Example Multipool Data with Sloped QTLs

Description

A simulated dataset containing allele counts for two pools (1 and 2) across two chromosomes (chrIII and chrV), designed to illustrate the usage of the multipoolR package.

Usage

data(multipool_example_data)

Format

A list containing two data frames, which are loaded into the environment when data(multipool_example_data) is called:

multipoolR_example_pool1

Data frame for Pool 1 (7000 rows)

multipoolR_example_pool2

Data frame for Pool 2 (7000 rows)

Each data frame has columns:

chr

Chromosome name (chrIII or chrV)

pos

Genomic position (integer)

a

Allele count for reference/parent 1 (integer)

b

Allele count for reference/parent 2 (integer)

Details

This dataset includes simulated QTLs with effects that ramp linearly from the baseline frequency (0.5) at the edges to a peak frequency at the center of the defined QTL region.

Pool 1 QTLs:

  • chrIII: Peak frequency 0.80 between 140kb and 175kb.

  • chrV: Peak frequency 0.35 between 400kb and 420kb.

Pool 2 QTLs:

  • chrIII: Peak frequency 0.65 between 140kb and 175kb.

  • chrV: Peak frequency 0.60 between 400kb and 420kb.

The data was generated using the generate_multipool_data function (see README or examples for its definition) with specific seeds for reproducibility.

Source

Simulated data generated for package examples. See README for generation code.

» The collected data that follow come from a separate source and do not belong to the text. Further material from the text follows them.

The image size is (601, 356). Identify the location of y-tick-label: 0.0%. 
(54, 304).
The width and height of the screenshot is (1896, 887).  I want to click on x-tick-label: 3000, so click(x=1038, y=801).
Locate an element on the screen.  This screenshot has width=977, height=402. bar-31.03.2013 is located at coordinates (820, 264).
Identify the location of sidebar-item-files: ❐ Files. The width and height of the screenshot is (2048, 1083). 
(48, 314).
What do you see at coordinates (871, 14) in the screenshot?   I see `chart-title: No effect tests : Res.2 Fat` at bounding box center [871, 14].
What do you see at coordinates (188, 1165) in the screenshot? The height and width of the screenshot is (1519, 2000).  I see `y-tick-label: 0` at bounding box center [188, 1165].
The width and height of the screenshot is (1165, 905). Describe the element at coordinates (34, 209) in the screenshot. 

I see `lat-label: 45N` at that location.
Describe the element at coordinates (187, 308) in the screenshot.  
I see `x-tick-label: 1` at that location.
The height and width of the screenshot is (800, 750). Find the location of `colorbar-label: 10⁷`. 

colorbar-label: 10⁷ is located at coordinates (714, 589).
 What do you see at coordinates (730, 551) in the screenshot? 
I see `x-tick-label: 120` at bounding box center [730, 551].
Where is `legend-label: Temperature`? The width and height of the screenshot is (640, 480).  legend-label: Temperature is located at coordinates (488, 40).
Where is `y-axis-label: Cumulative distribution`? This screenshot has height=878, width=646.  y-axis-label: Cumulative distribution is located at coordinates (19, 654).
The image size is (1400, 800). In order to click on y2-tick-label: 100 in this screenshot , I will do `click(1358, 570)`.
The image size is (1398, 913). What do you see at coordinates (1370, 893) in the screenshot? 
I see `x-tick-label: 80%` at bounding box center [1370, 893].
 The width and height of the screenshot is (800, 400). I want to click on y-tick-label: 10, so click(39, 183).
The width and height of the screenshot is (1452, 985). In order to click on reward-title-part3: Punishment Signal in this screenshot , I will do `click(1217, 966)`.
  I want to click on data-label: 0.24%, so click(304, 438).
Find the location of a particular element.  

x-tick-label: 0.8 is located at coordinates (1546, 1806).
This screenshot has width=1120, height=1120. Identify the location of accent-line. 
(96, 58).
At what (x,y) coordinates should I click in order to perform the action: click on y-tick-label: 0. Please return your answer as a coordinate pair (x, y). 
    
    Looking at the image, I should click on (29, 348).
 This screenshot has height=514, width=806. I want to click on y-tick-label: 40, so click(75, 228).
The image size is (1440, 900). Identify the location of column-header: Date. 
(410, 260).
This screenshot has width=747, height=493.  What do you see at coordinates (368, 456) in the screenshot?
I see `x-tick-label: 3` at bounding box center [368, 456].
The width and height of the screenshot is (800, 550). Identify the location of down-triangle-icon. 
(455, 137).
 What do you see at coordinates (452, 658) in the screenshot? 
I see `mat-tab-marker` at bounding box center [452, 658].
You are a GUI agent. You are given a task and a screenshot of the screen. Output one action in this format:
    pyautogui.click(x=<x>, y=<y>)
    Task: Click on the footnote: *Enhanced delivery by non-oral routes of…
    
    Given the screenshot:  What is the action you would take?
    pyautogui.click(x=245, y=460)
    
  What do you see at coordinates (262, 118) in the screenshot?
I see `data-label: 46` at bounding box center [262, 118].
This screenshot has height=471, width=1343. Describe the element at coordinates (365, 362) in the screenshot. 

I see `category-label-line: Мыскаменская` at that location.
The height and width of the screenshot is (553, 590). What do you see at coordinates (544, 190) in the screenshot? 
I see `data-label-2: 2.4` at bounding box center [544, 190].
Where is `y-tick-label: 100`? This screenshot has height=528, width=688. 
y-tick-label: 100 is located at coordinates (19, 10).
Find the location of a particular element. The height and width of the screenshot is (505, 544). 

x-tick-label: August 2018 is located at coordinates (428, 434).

multipoolR: Multipool QTL Mapping in R

Description

A comprehensive package to perform multipool QTL scans using a Kalman filter approach, permutation testing for significance (calculating q-values via FDR), yeast gene annotation for significant QTLs, and genome-wide visualization of results. Adapted from the original Python implementation by Edward and Giffords.

Main Function

multipool

Data Format

Input data (either files or data frames) should contain columns:

   

chr

Chromosome identifier (e.g., "chrI", "chrII"). Must be consistent between pools.

   

pos

Genomic position (numeric).

   

a

Read count supporting allele 'A' (numeric).

   

b

Read count supporting allele 'B' (numeric).

Algorithm Details

The core algorithm uses a Kalman filter and smoother to estimate the underlying allele frequency trajectory along the genome for each pool, accounting for recombination and sampling variance. LOD scores are calculated based on the likelihood ratio comparing a model with a QTL at a specific location versus a null model (no QTL), maximized over possible true allele frequencies using numerical optimization. Genome-wide permutation tests can be performed to estimate empirical p-values and q-values (False Discovery Rate).

References

Magwene, P. M., Willis, J. H., & Kelly, J. K. (2011). The statistics of bulk segregant analysis using next generation sequencing. PLoS computational biology, 7(11), e1002255.